On the Performance of Physical Layer Security for Continuous-Aperture Array (CAPA) Systems

TL;DR

This paper introduces a CAPA-based framework for enhancing physical layer security, deriving fundamental limits and analyzing optimal beamforming strategies for different SNR regimes.

Contribution

It provides a novel continuous beamforming design for CAPA systems, deriving closed-form secrecy performance limits and analyzing asymptotic behaviors.

Findings

CAPA-based beamforming outperforms traditional methods in secrecy rate and power efficiency.

Optimal current distributions simplify to MRT and ZF beamforming in different SNR regimes.
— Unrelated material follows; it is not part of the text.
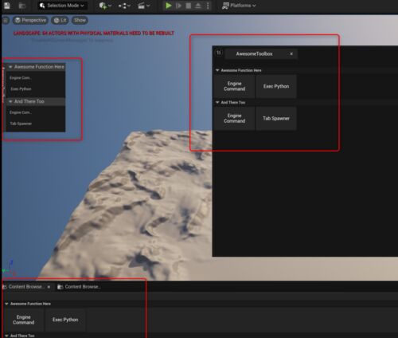Open the Cinematics clapperboard dropdown
The width and height of the screenshot is (398, 338).
click(144, 6)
CAPAs outperform SPDAs in secrecy performance.

Abstract

A continuous-aperture array (CAPA)-based secure transmission framework is proposed to enhance physical layer security. Continuous current distributions, or beamformers, are designed to maximize the secrecy transmission rate under a power constraint and to minimize the required transmission power for achieving a specific target secrecy rate. On this basis, the fundamental secrecy performance limits achieved by CAPAs are analyzed by deriving closed-form expressions for the maximum secrecy rate (MSR) and minimum required power (MRP), along with the corresponding optimal current distributions. To provide further insights, asymptotic analyses are performed for the MSR and MRP, which reveals that i) for the MSR, the optimal current distribution simplifies to maximal ratio transmission (MRT) beamforming in the low-SNR regime and to zero-forcing (ZF) beamforming in the high-SNR regime; ii) for the MRP, the optimal current distribution simplifies to ZF beamforming in the high-SNR regime. The derived results are specialized to the typical array structures, e.g., planar CAPAs and planar spatially discrete arrays (SPDAs). The rate and power scaling laws are further analyzed by assuming an infinitely large CAPA. Numerical results demonstrate that: i) the proposed secure continuous beamforming design outperforms MRT and ZF beamforming in terms of both achievable secrecy rate and power efficiency; ii) CAPAs achieve superior secrecy performance compared to conventional SPDAs.